Meine Haut kribbelt vor Wärme. Ich spüre den Schweiß auf der Stirn, zwischen meinen Achseln und in der Bauchfalte. Erschöpft atme ich aus. Mein kleiner Bruder sandelt neben mir. Ab und zu fallen Sandkörner auf meinen Körper. Ich schimpfe mit ihm. Er lacht hinterlistig. Ich schließe die Augen. Die Sonne steht hoch am Himmel. Nach einer Weile stehe ich auf und renne zum Wasser. Augen zu und rein! Ein glucksender Schrei entfährt mir, als ich in das salzige Nass eintauche. Aufgeregt strample ich mit den Beinen, rudere mit den Armen. Ich versuche auf der Stelle zu schwimmen und schreie laut den Namen meines Bruders. Platsch, eine Welle überschwemmt mich, ich schlucke Salzwasser. Bäh! Ich tauche wieder auf, wische mir die Haare aus dem Gesicht und paddle gen Ufer.
Das Wasser tropft von meinem Kopf über den ganzen Körper. Von hinten schleiche ich mich an meinen Bruder und umarme ihn. Er schreit schrill auf. "Bist du aber kalt! Du hast mich erschrocken!" er grinst mich an. Ich lege mich wieder auf mein Handtuch. Kurz darauf nehme ich sein schadenfrohes Lachen wahr. Er hatte mich mit Sand beschmissen. Die Körner kleben auf meiner Haut und verfangen sich in den Maschen meines Badetuches. Ich stehe auf, schneide Grimassen und jage den Kleinen über den Sand. Ich packe ihn am Arm, ziehe ihn zu mir, wir lassen uns fallen. Lachend umarme ich meinen Schatz, schließe die Lieder.
Als ich die Augen wieder öffne, sehe ich an die weiße, kalte Wand. Sanft streichle ich über die weichen Haare meines Bruders. Er schläft noch immer. Sein Körper ist warm. Draußen weht ein kalter Wind. Liebevoll küsse ich seine zarte Nackenhaut. Ich ziehe die Decke weiter über uns, der Regen klatscht auf's Dach.

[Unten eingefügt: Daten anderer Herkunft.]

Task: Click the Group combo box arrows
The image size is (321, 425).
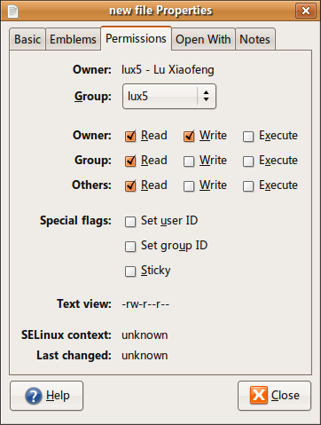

Ich schließe meine Augen; sicher erleben wir ihn wieder, den Tag am Strand.
 

Rodolfo

Mitglied
Südliche Winterträume

Es erzeugt Bilder. Bilder von Sonne, von Schönheit, von dolce far niente, von sinnlichem Erleben, von Übermut, von sein um des Seins Willen. Ich wollte Dir doch da noch etwas von 2,3 misslungenen Wörtchen sagen... Ach, Deine Geschichte hat mich so bezaubert, ich mag heut einfach nicht motzen!